How to find Your Local Wobbly History by Robert P. Helms

Instructions on how to research historical Industrial Worker of the World information. From Anarcho-Syndicalist review #28, Spring 2000

Submitted by Juan Conatz on December 23, 2010

One can find the forgotten Wobbly names and faces, strike stories, union halls and martyrs' graves in any city where the IWW earned its legendary reputation. It is easy to find thorough information on the luminaries, such as Tresca, Flynn and Giovanitti, but what about those local organizers who invited these major figures to town, and then kept working after they were gone, pouring the wine of rebellion into workers' hearts? It may take some time, but in all probability you'll find syndicalist monuments and hallowed ground that you walk past every day, but never knew existed.

Start at the nearest college library, and gather a short stack of general works on the IWW or any of its famous travelling speakers. Look in the indexes for the name of your town, and start making a list of the local numbers, companies where the IWW was active, and especially the dates of strikes and public appearances by well-known Wobs. The most active years will usually be between 1911 and 1920. Be sure to include the date September 5, 1917, when IWW halls across the U.S. were raided by federal agents.

Take the list to the nearest large public library, and go to the newspaper room. They'll have all the local daily papers from those early years on microfilm. In most places, there were many more papers than there are now. Start rolling to the day after each of the events you've found, and read the mainstream news accounts. This is the point at which you'll start saying “oh my goodness…” because there will be photographs, names, addresses and stories that you've never heard of, and some that no living person knows about.

Take down the addresses of the union halls and get on your bike: is the building till standing? In Philadelphia, there are two. When I rang the doorbell at one of them, I was happy to learn that its present occupants had found some old union handbills in the building, and they had some framed and hanging on the wall. Take down the names of IWW activists and look them up in the city directory (ancestor of the phone book) for the same year: is the home still there now?

Search every local historical facility for the names, as well as the National Union Catalog of Manuscript Collections. Here's where you may locate the personal papers of your long-dead comrades, and still more names, addresses, and other connections. If you find the date of someone's death you should look in the papers for an obituary, figure out where they were buried, and call up the cemetery. (Some libraries and historical societies maintain a file of local obituaries from the papers, organized by name, which can be a big help.) I got lucky and found the tombstone of the martyred Wobbly organizer Martin Petkus just a few miles from where I live. Martin was shot down by riot police during an IWW sugar refinery strike in 1917.
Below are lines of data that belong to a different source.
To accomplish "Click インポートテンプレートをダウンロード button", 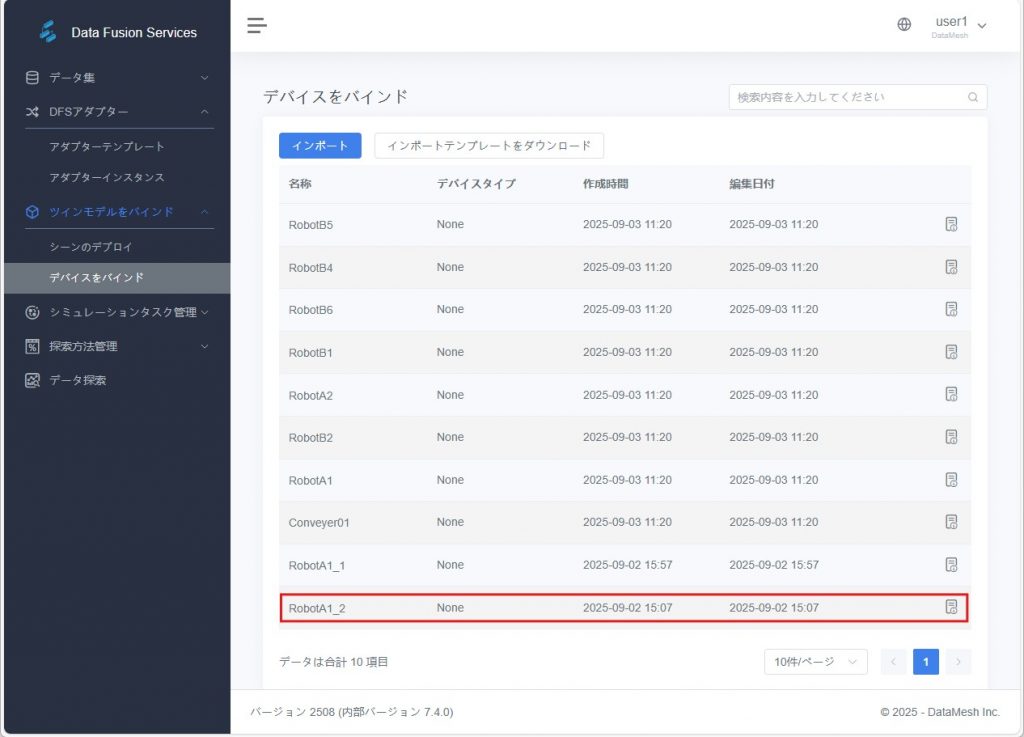I will pos(488,145).
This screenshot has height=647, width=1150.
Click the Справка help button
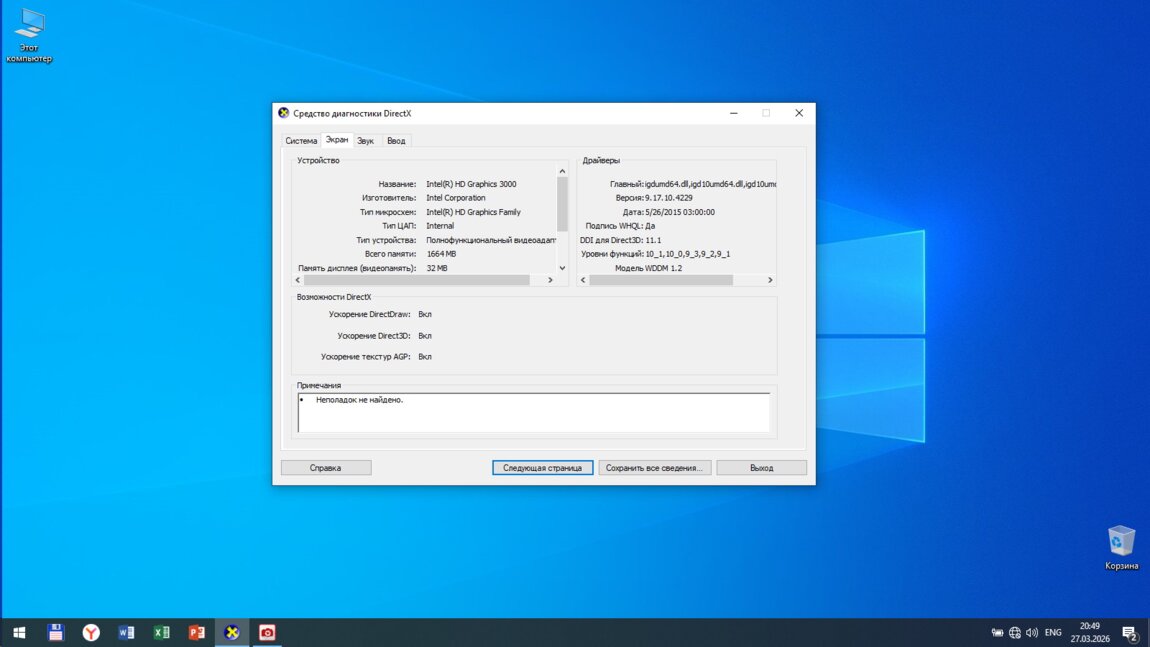click(x=326, y=467)
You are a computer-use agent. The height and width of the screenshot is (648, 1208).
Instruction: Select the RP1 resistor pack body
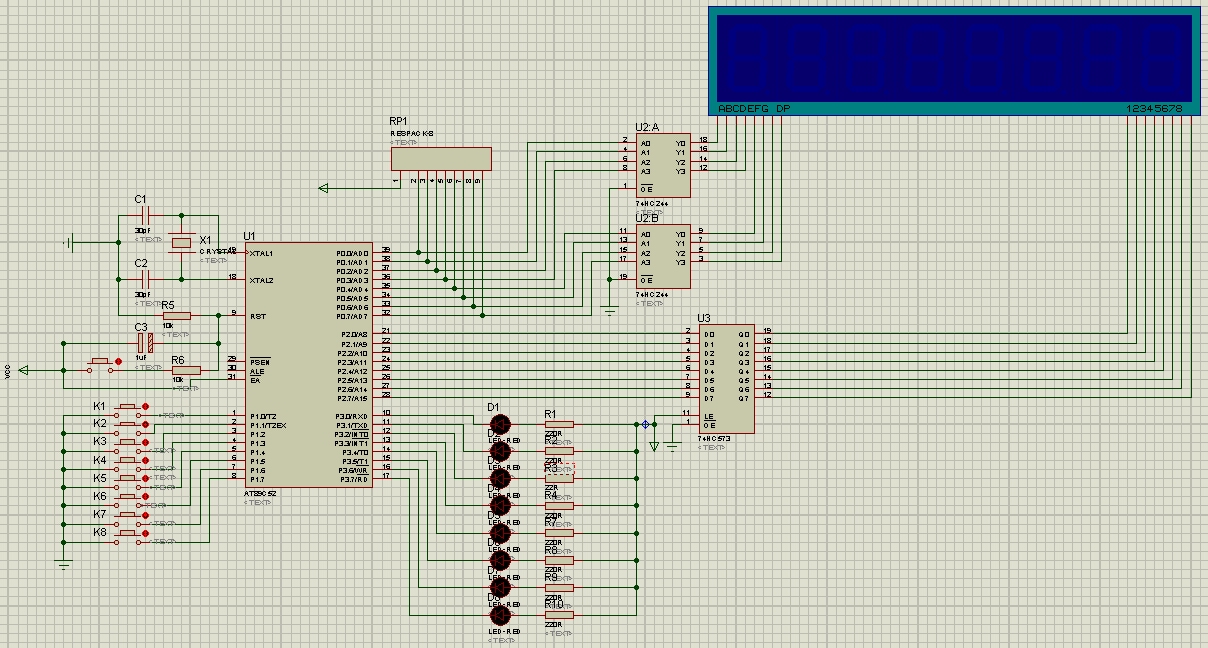click(440, 159)

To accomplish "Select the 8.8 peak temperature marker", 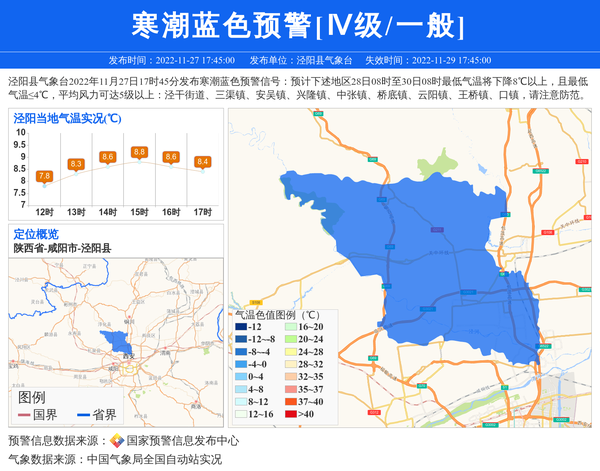I will [139, 152].
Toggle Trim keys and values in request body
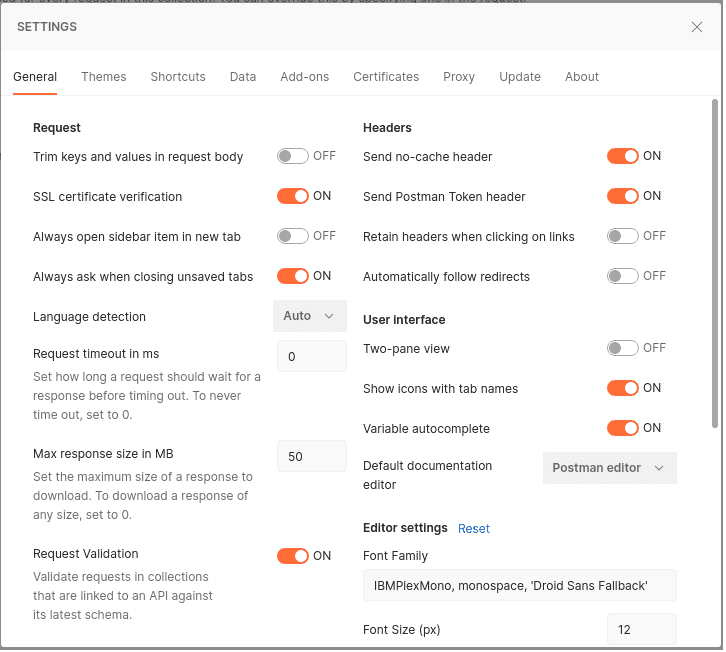Viewport: 726px width, 652px height. click(x=293, y=156)
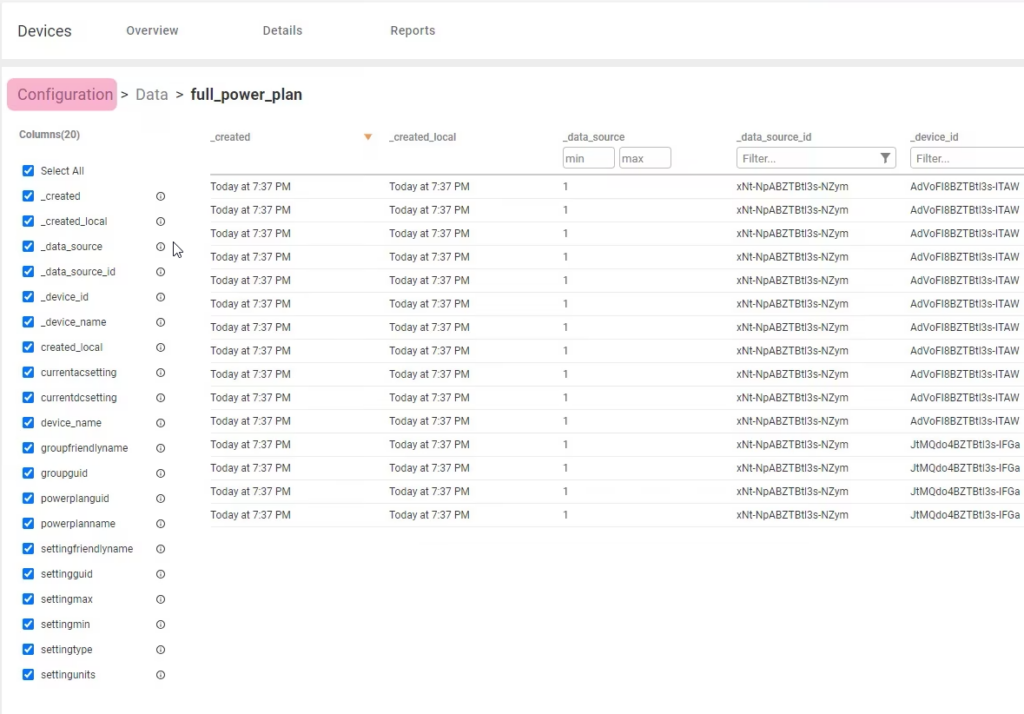Toggle the settingmax column checkbox
Viewport: 1024px width, 714px height.
28,599
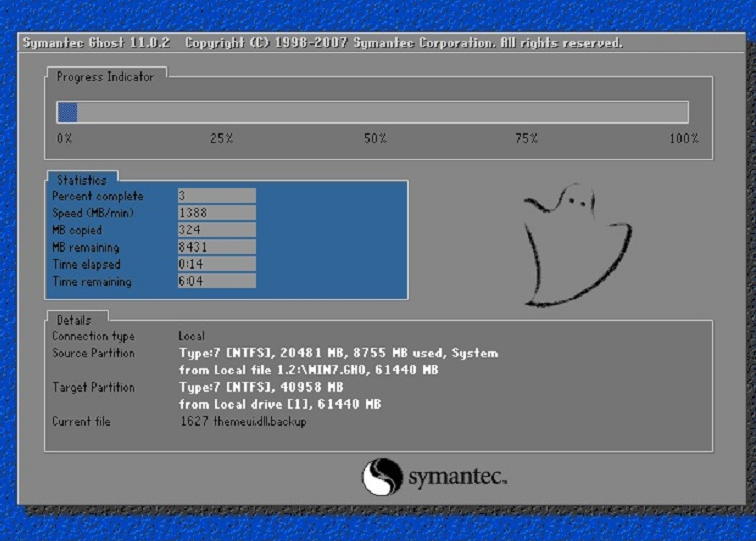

There will be thousands of minute details that will lead you to other details, and the thread will never end. Once you start hitting pay-dirt and getting acquainted with the labor activists who walked the same streets as you do, but long, long ago, this may become your hobby or even your obsession, as is the case with me. Now that you've been warned, sharpen your pencil and get to work. You'll benefit enormously from the help of librarians at every single step, so always be nice to them.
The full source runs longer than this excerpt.